SA kids the best-read
Image by: Leon Sadiki. / Business Day
A team of 12-year-olds from Durban has won an international literature competition.
Manor Gardens Primary School went up against school teams from the host country, New Zealand, and from the UK, the US, Canada and China in the annual Kids' Lit Quiz.
Isobel Sobey, the school's quiz co-ordinator, said: "We've entered the competition for the past five years and made it to the national finals four times."
This year, the team was really on top of its game: "The national finals took place in Cape Town and our team won hands down - the first time a Durban team has won in the competition's seven-year history.
"The event itself is always such fun; it feels like a game of soccer or hockey. In fact, Wayne calls it 'the sport of reading'."
"Wayne" is Wayne Mills, senior lecturer in education at the University of Auckland, New Zealand, who founded the literary competition for 11-to-13-year-old New Zealanders 20 years ago and in 2003 expanded it into an international event.
Each team answers 100 questions in 10 categories, on any literary genre - including comics, poetry, nursery rhymes and classics - and about publishers, authors' lives and first sentences.
South African teacher Marj Brown, who introduced the quiz to South Africa seven years ago, first heard of it while teaching in England.
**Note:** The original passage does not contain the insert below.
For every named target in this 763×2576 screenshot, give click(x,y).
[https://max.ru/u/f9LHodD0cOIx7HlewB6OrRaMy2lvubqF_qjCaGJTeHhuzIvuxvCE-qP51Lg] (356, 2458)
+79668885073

She hurriedly assembled a team that lost the regional round by half a point.
It was an eye-opener, she said.
"Reading had never been put into the spotlight to this extent. Readers have always been the nerds lurking in the shadow of the library. They were never acknowledged. Suddenly, we were seeing [these] kids getting status and having fun.
"Someone once called the event 'a pub quiz without the booze'."
Brown initiated Kids' Lit Quiz South Africa with 20 schools in Johannesburg. Today, more than 150 schools countrywide participate and, in 2009, South Africa hosted the Kids' Lit Quiz world final at the Constitutional Court.
In South Africa, said Brown, children were at both ends of the spectrum, from illiterate to excelling in literacy.
"We need to have something to aspire to. In sport, we would never say, 'Do away with the Springboks until every one has access to a sports field'. We should showcase our good readers."
Manor Gardens Primary is setting an example.
"This year, for the first time, we held an inter-house literary quiz, hosted by our Kids' Lit Quiz team - it was an unqualified success," said Sobey.